Hem bayram sonu. Hem de içimizde artık bir İrlanda kulübü satın alan var.
Acun Ilıcalı. Eski muhabir. Fenerbahçe’de etkili. Öyle ki, Ali Koç’a Mesut Özil’i getiren kişi. İngiltere’den kulüp satın alan ilk Türk. Bu kez de İrlanda’ya girdi.
İrlanda Premier Ligi’nin köklü kulüplerinden Shelbourne FC’nin çoğunluk hisselerinin sahibi oldu. Duyduğuma göre 22 milyon euro vermiş.
Peki Acun Ilıcalı yeni takımının başına hangi hocayı geçirmek istiyor.
Hiç uzatmayalım. Emre Belözoğlu’nu.
Aha. Gel burdan yak.
Niye Emre.
Anladınız siz!
Zira biz sadece spor tarafına bakıyoruz.
Tıpkı AY gibi.
Bizi ilgilendiren aydınlık yüzler.
Spor içinde kalalım.
Her şeye rağmen, dostluk, centilmenlik kısaca etik anlayış en yüksek değer olarak öne çıkan alan.

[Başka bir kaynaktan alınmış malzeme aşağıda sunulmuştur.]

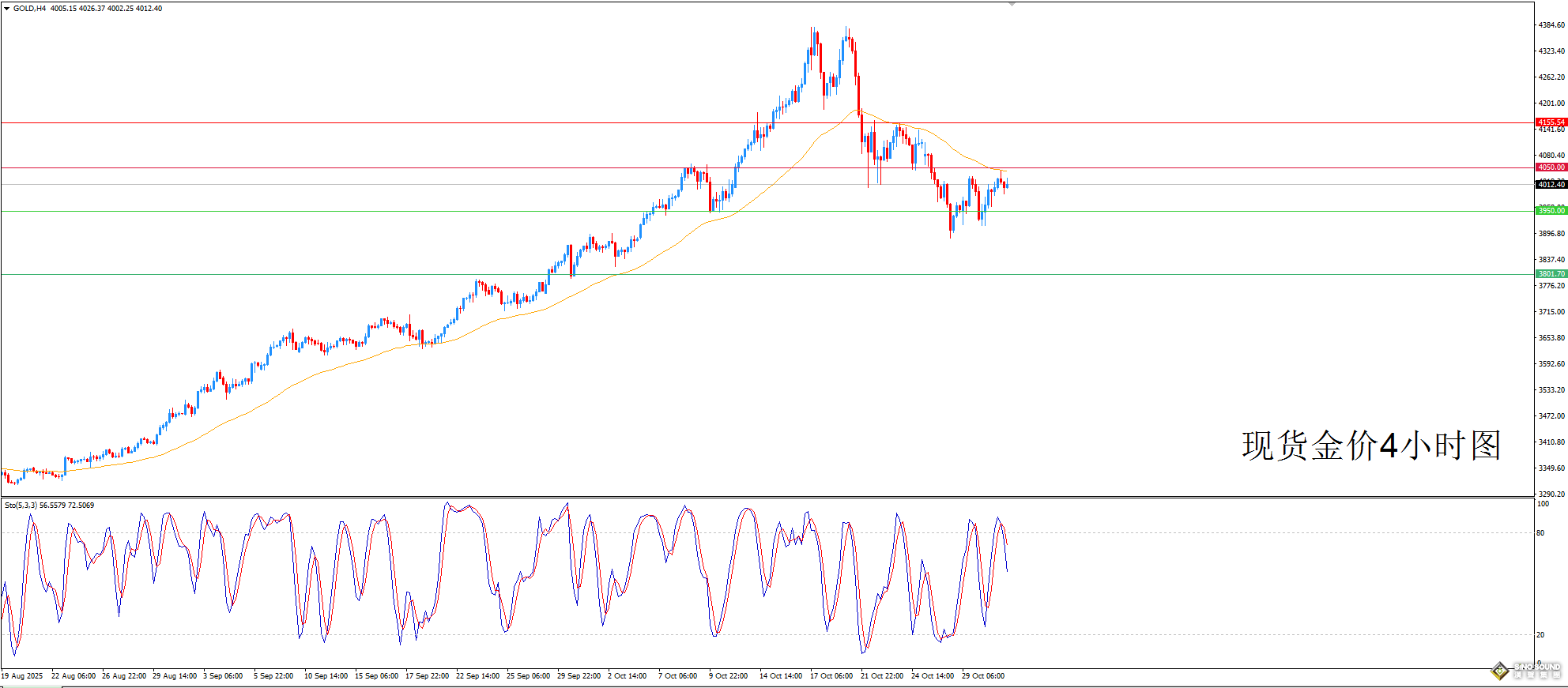Click the black 4012.40 current price tag
The image size is (1568, 688).
[1551, 185]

Bir kaç ay geriye gidelim. Belözoğlu durup dururken, yurt dışında hocalık yapacağını açıkladı. Sanırsınız ki Avrupa kulüpleri peşinde. Randevu alıp teklifte bulunmak için sırada bekliyorlar!
Meğer ikili bu iş üstünde kafa patlatıyorlarmış.

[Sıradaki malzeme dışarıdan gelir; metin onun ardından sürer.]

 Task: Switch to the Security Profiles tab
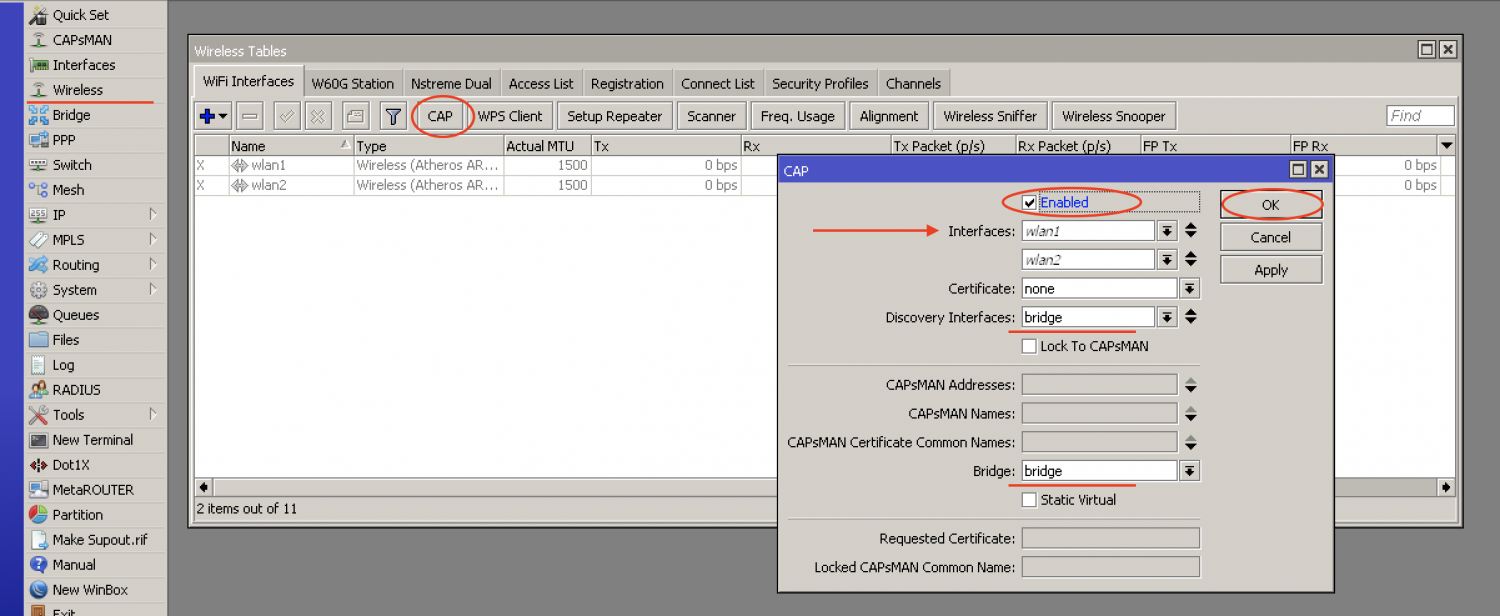pyautogui.click(x=819, y=84)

Şota ile Hull City’te sıkıntı çeken Ilıcalı, Emre için de ince eleyip sık dokuyor. Buna rağmen kararlı olduğunu yakın çevresi ile paylaşmaktan kaçınmıyor.

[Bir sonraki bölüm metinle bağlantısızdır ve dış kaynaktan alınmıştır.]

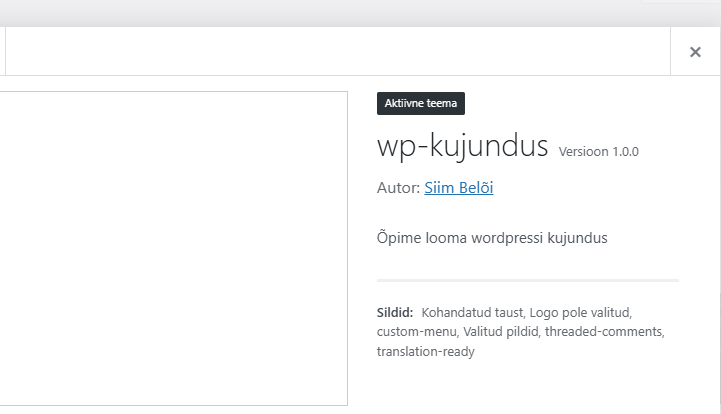Click the blank theme screenshot preview
The image size is (721, 414).
[x=170, y=248]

Emre ise ücret konusunu hep gündeme getiriyormuş. Sadece bunun ile kalmayıp transfer de istemiş.
Her ne kadar isimler konusunda farklı düşünceler olsa da, girişim alkışlanacak cinsten.
Bir de bakarız, Büyük Britanya coğrafyasında, A Plus kulüpleri birer birer ele geçiririz.
Batırsak da, çıkarsak da, gidip görmesek de o takımların sahipleri, hocaları, futbolcuları vatandaşımız diye övünürüz.
Yeri gelmişken, futbolun beşiği İngiltere’de bu sistem saat gibi işliyor.
Bizde ise kulübü sattırmayız türünden naralar yükseliyor.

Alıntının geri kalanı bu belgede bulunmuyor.